Exploiter l’antisémitisme et la souffrance des juifs pour soutenir la politique raciste et génocidaire d’Israël est une erreur. Israël elle-même a toujours exploité cyniquement l’antisémitisme et a collaboré avec de vrais antisémites. Berlusconi a déclaré récemment que Mussolini « n’avait tué personne mais seulement envoyé des gens passer leurs vacances en exil » - des déclarations négationnistes qui ont émus la communauté internationale mais qui ont laissés Israël muette. La seule réaction fut celle d’un porte-parole non identifié pour le second ministre du Ministère des Finances, qui à peine balbutia « Si ces mots ont été dits ( !), on ne peut pas être d’accord, parce que l’Histoire parle d’elle même » (Ha’aretz 14/9, bas de page 12). Le silence Israélien s’explique par le fait que, du moment que Berlusconi, comme la plupart des extrémistes de droite, ont pris une position nettement pro-Israélienne en Europe, alors il a le droit de nier l’Holocauste, Israël saura boucher ses oreilles et fermer ses yeux.

D’après Ran HaCohen , " la conscience juive focalisée sur l’antisémitisme a pris la forme de théories de conspirations antisémites, comme celle des Protocoles des Sages de Sion : alors que les classiques de l’antisémitisme lient toutes les calamités à une conspiration juive, les Juifs lient toute critique d’Israël à une conspiration antisémite ".

A mon avis, soutenir la politique discriminatoire des gouvernements israéliens successifs envers les Palestiniens, c’est trahir la mémoire des victimes juives.
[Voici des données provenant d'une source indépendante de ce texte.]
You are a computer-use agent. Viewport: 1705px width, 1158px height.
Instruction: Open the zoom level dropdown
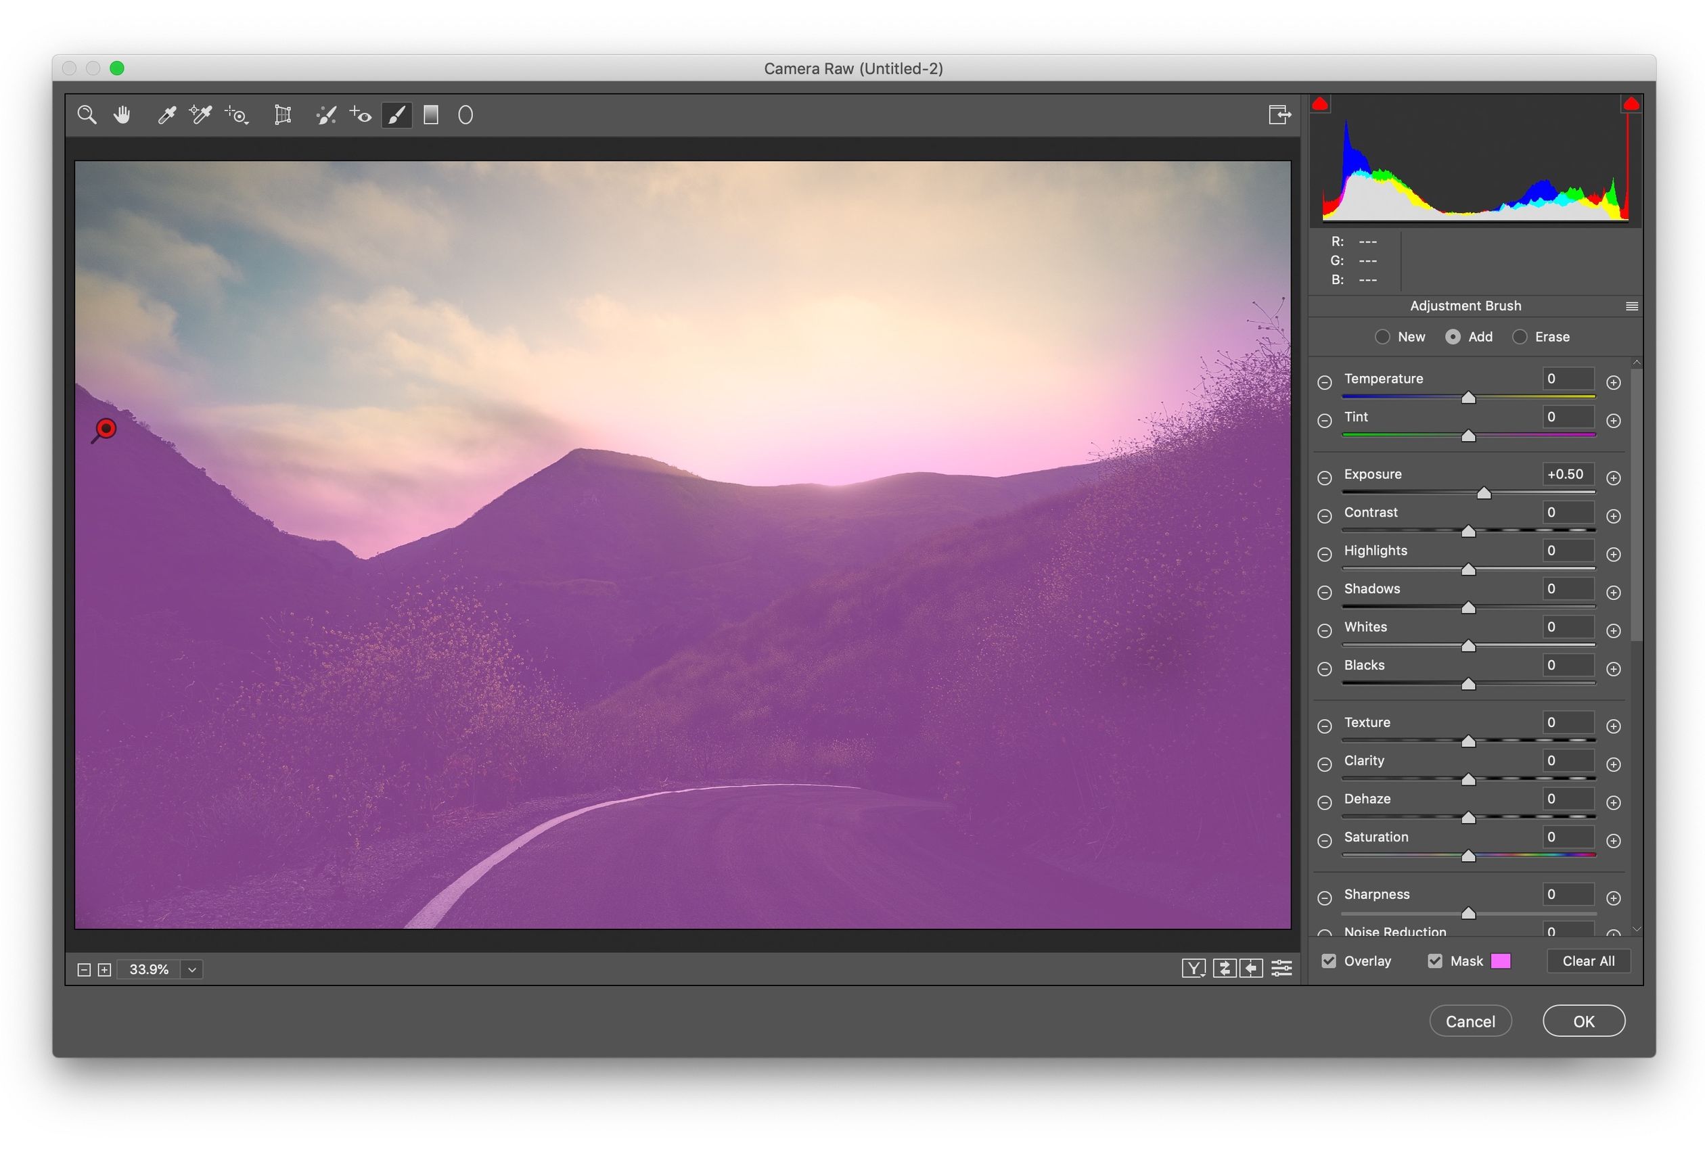(x=191, y=969)
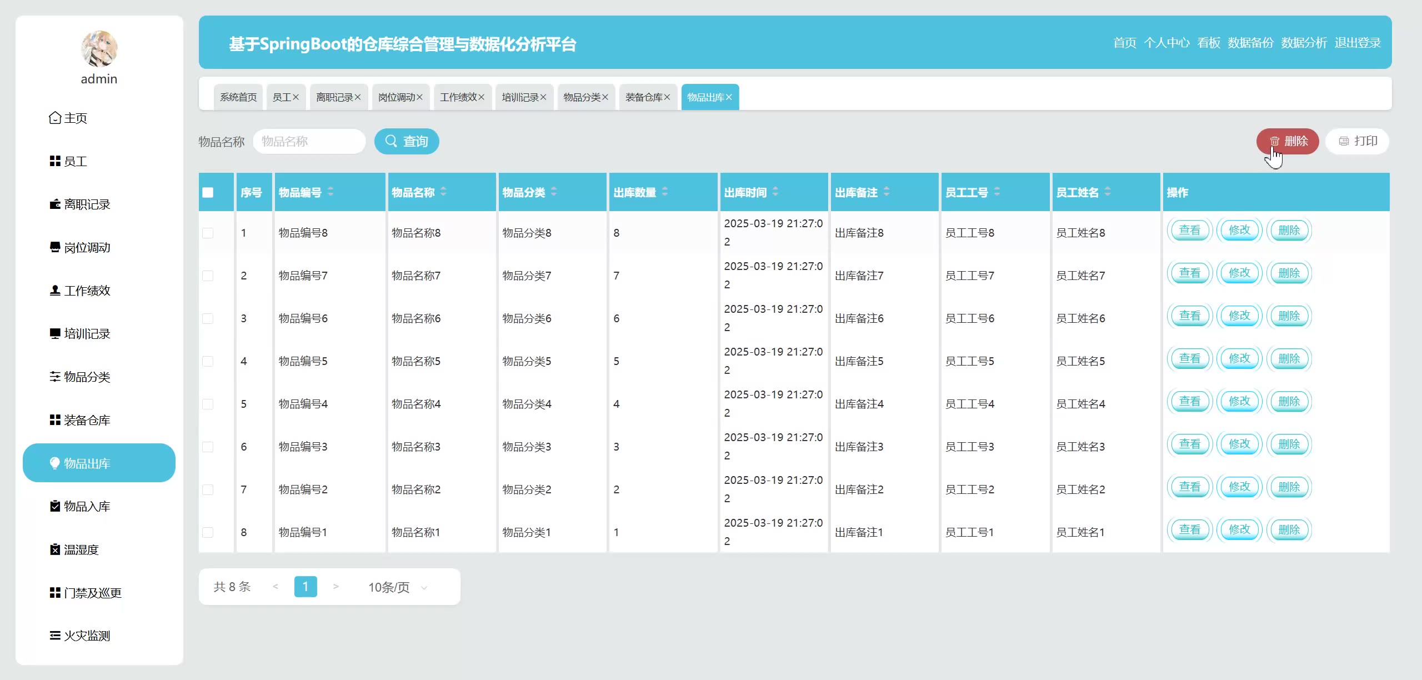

Ce passé douloureux doit être une mise en garde éternelle pour que telles folies meurtrières ne soient plus possibles pour toute l’humanité et non un moyen de justifier de nouveaux crimes.

Nous n’avons pas choisi notre lieu de naissance, ni la couleur de notre peau mais nous pouvons choisir de rejeter l’enfermement communautaire et le repli identitaire pour embrasser la voie de l’humanité.

Leila



siryne
Flemming Rose, le responsable du journal danois, un juif ukrainien.


Flemming Rose (c'est le nom qu'il a adopté en s'installant au Danemark) est un juif azkhenaze d'origine ukrainienne et un agent du Mossad avec lequel il collabore. L'affaire des caricatures n'est pas fortuite, c'est lui qui a lancé le concours de caricatures.

Deux auteurs, Petras et Eastman-Abaya affirment que Rose est un juif né en ukraine travaillant pour le Mossad.

Rose est un admirateur de l'idéologue sioniste anti-arabe et adepte du clash civilisationnel avec l'islam qu'est Daniel Pipes. Il lui a rendu visite en 2004 pour l'interviewer et a écrit un article très élogieux sur lui dans son journal.